MPR Photo/Sea Stachura

Nonetheless, Gramling doesn't think adults should be trolling MySpace and Facebook looking for illegal activity or suggestive photos. And even if they did, that would not necessarily stop her from posting.

The U of M's Norah Paul says it is unlikely any adult interference will stop kids from finding new ways to interact online.

"The desire to be known and to be heard and to connect is strong, and kids are going to do it," she says. "And any attempts to stop that, I think, are futile."

Sitting across from one another at the dining room table in their Minneapolis home, Melissa Summers and Charles Robinson have their laptops open.

They have been chatting with people online for 25 years. The two met on the bulletin boards that pre-dated the Internet. They later married, and now have two Internet-savvy children. Charles Robinson says these social networking Web sites have an impossible logic.

Melissa
Melissa Summers says she taught her kids how to use the Internet just as she taught them how to cross the street.
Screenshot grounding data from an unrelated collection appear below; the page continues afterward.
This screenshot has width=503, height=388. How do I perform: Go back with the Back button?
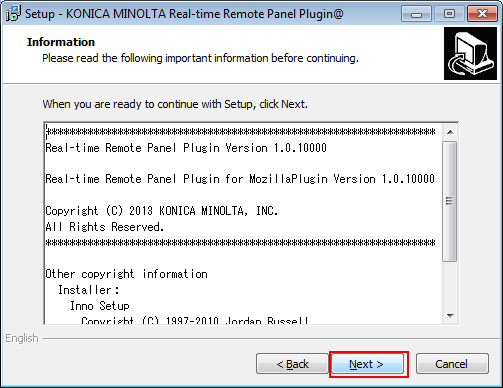[292, 364]
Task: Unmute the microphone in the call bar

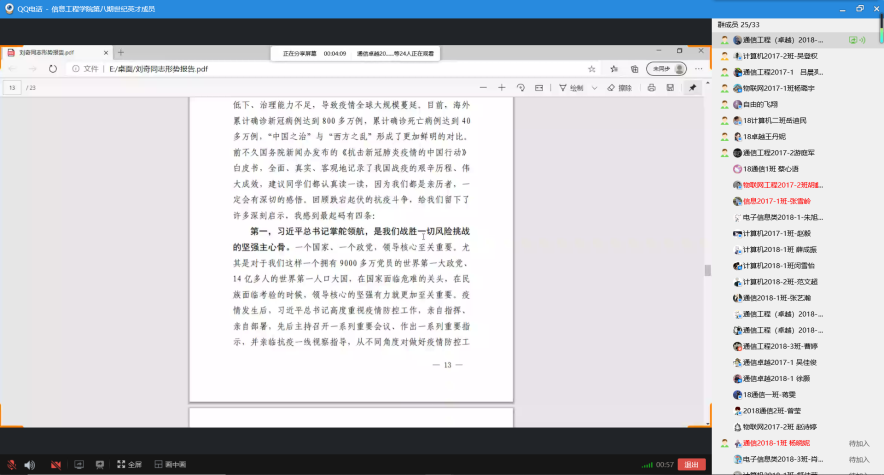Action: tap(11, 465)
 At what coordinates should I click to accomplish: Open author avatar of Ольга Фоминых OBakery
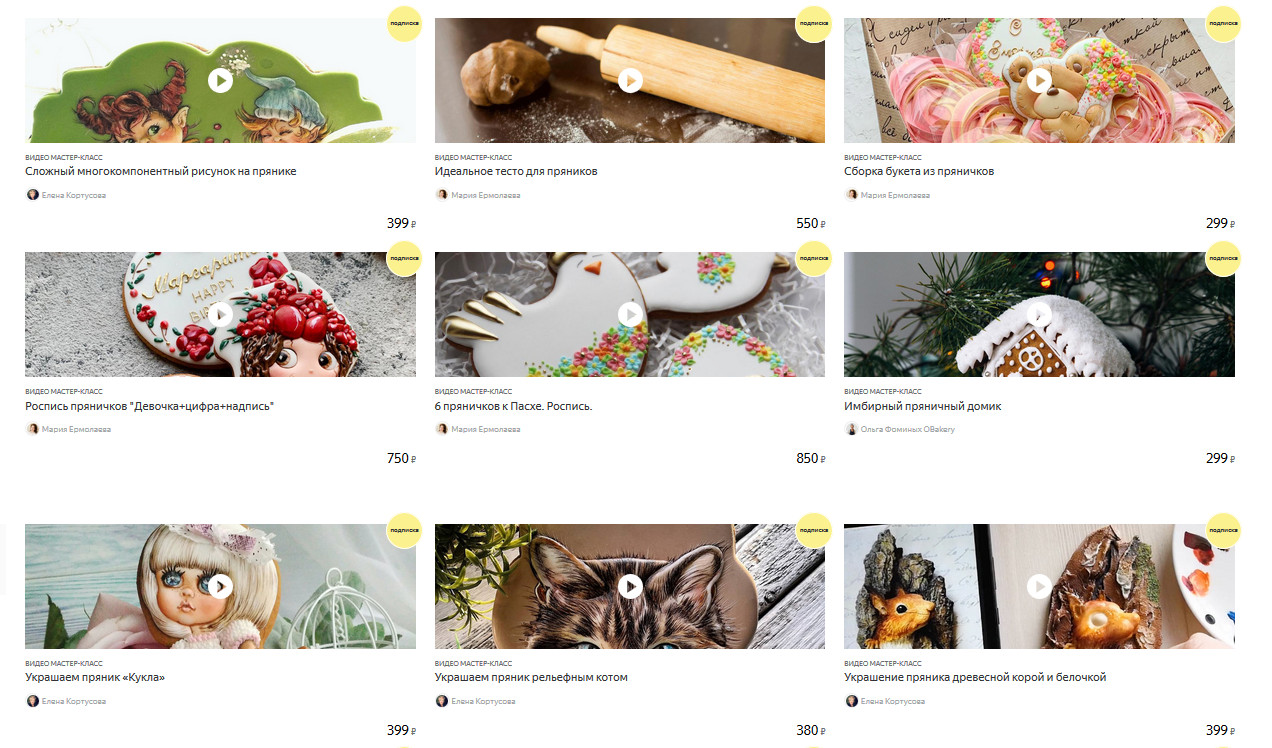[852, 429]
But she does believe supervision is useful.
MPR Photo/Sea Stachura

"It's really a strange dynamic -- the idea of having a diary or a journal online accessible to the world, where there are only two people who shouldn't read it," Robinson says. "But that's really how we've treated it. Our daughter's had a live journal for what, six years? And it's one place we don't tread."
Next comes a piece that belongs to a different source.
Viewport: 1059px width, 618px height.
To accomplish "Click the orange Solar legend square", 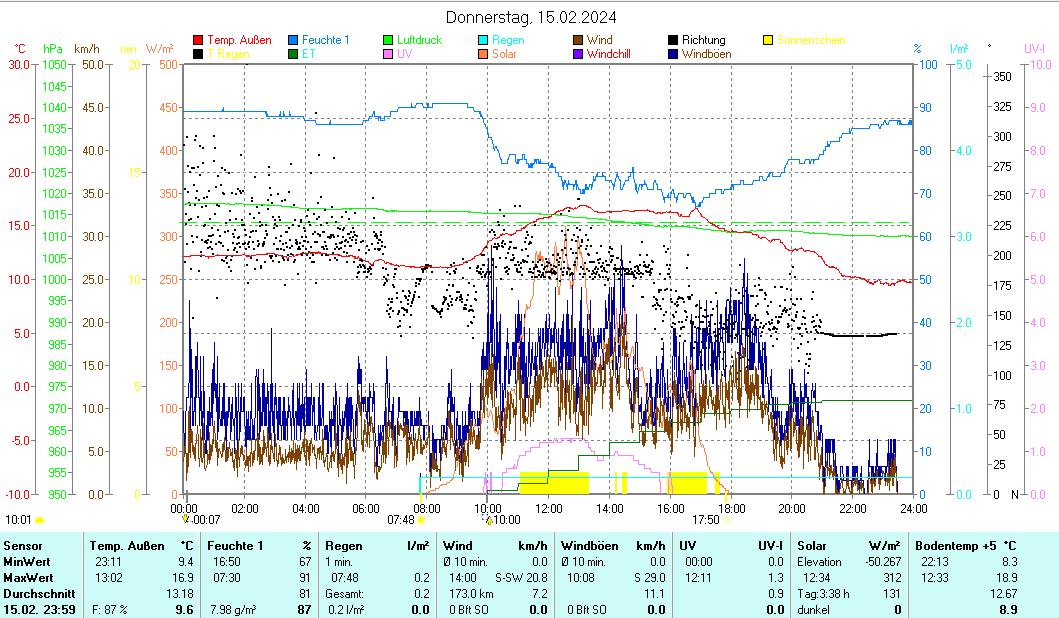I will (485, 54).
Melissa Summers says she's thought about monitoring her kids' online activity, but she trusts them to make good choices.

"I remember as a kid being booted out of the house after breakfast in the summertime, and being told to be home for dinner. You just don't see that happening anymore," says Summers. "Parents are much more freaky about being, I think, over-protective of their kids, and controlling and structuring their children from wake up to bedtime. And maybe it's the only place some kids can feel they have control over their lives. But they haven't been taught how to make independent choices, and so they're at risk."
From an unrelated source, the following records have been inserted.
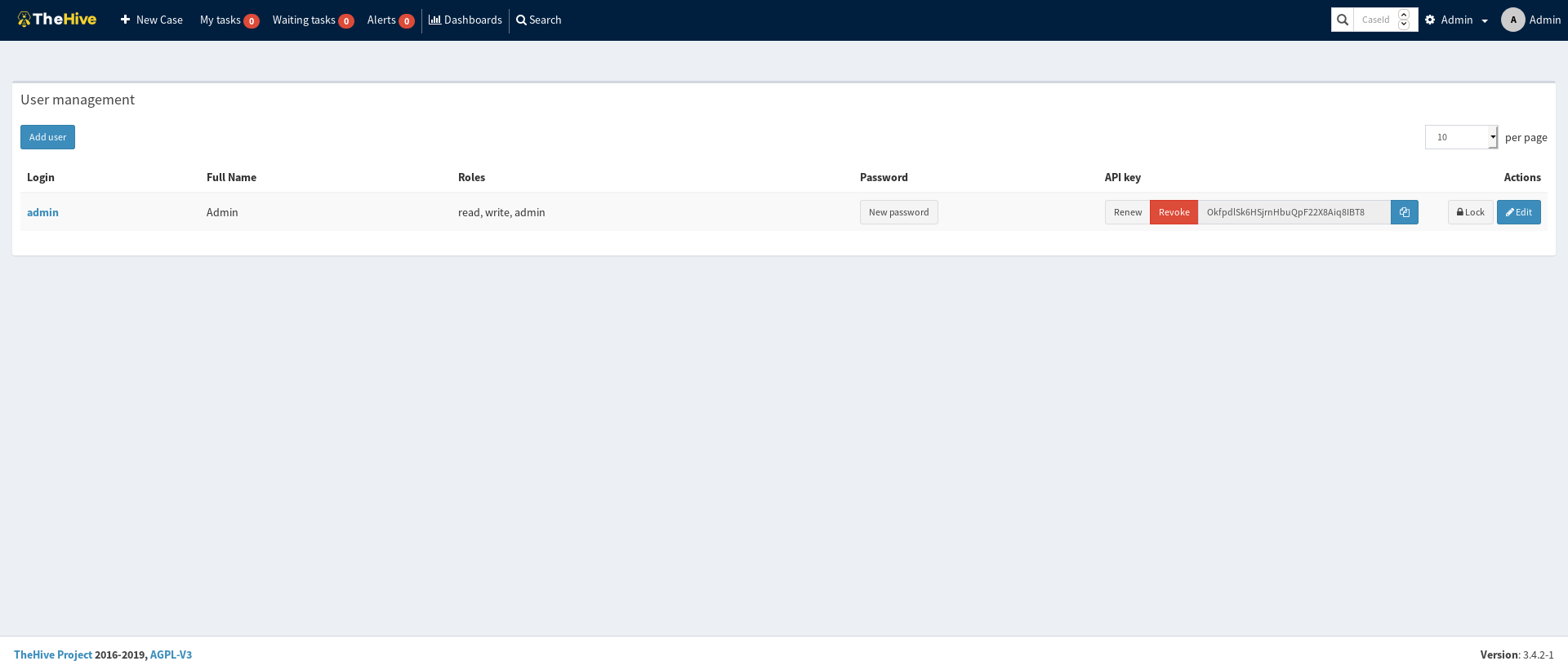
Task: Lock the admin user account
Action: (x=1470, y=212)
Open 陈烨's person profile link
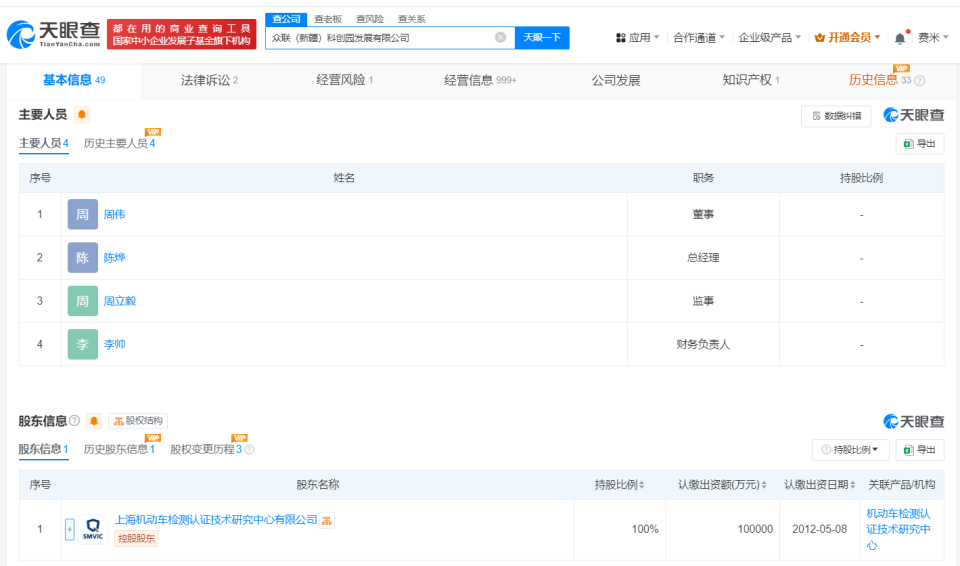 [115, 258]
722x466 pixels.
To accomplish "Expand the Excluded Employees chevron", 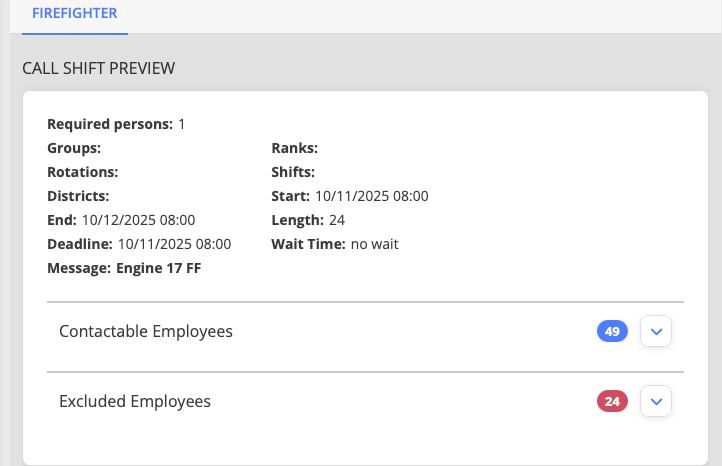I will (656, 402).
Their son Casey, 15, sits in the basement where the family computers hum. Casey says he spends about three to four hours online each day. He plays Teen Ninja, and posts on forums. He says he also cruises MySpace to check out his friends and other people's writing.

Charles
Charles Robinson is a computer engineer. He says because of his own experiences, he associates MySpace with nutcases. But he trusts his kids to use it safely.
MPR Photo/Sea Stachura

"Some of the poetry out there is more easily mocked than others," he says. "And at times I will have a private laugh at them. Private? I don't post comments saying, 'Your poetry is horrible, and by extension so are you.'"

Casey Robinson says he rarely puts personal information online, saying it scares him that a nutcase could find it. His father doesn't know where he gets that idea. He puts all sorts of personal information on his own Web site. But Casey is adamant.

At the same time, Casey says his MySpace account, forum messages and instant message logs are private. He'd be angry if his parents read these things.

"It's public to my friends. Information that I'll share with my friends is not always the same as information that I'll share with my parents or with my teachers. And I think they know where the border is," Robinson says.

The U of M's Norah Paul says as oblivious as some teens are, for most people it's a safe place that allows them to grow up.

"I'd hate to have big brother, big mother, big principal go in and ruin one of the last bastions, or one of the first bastions, where kids can go and have control of their space," Paul says.

As for concerns that beer bong photos will haunt a teen to her Supreme Court nomination, Paul says they could. But she adds most people don't give personal details found on the Web much credence.

Data from the Society for Human Resource Management indicates currently only 8 percent of employers are doing background checks on the Internet. But more companies have started reviewing blogs and personal sites over the last five years. They're looking for details that reveal whether an employee is "the right fit."

So, Norah Paul says, think before you post.